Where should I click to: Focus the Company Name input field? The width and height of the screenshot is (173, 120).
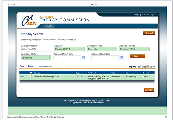pos(36,49)
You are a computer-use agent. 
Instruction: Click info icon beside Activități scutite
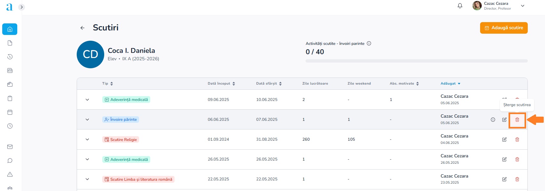[x=369, y=44]
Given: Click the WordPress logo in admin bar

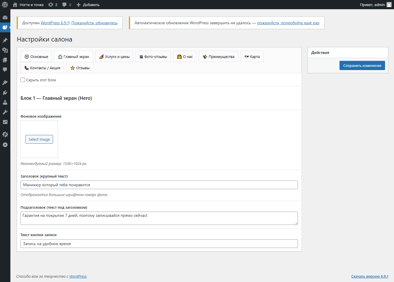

▶ **TASK DETAILS**
Retype the listing above exactly, pictures excluded.

▶ **ANSWER SPACE**
Where should I click to: Focus the Company Name input field? The width and height of the screenshot is (173, 120).
pos(36,49)
You are a computer-use agent. 
Instruction: Click info icon beside Activități scutite
[x=369, y=44]
Given: Click the WordPress logo in admin bar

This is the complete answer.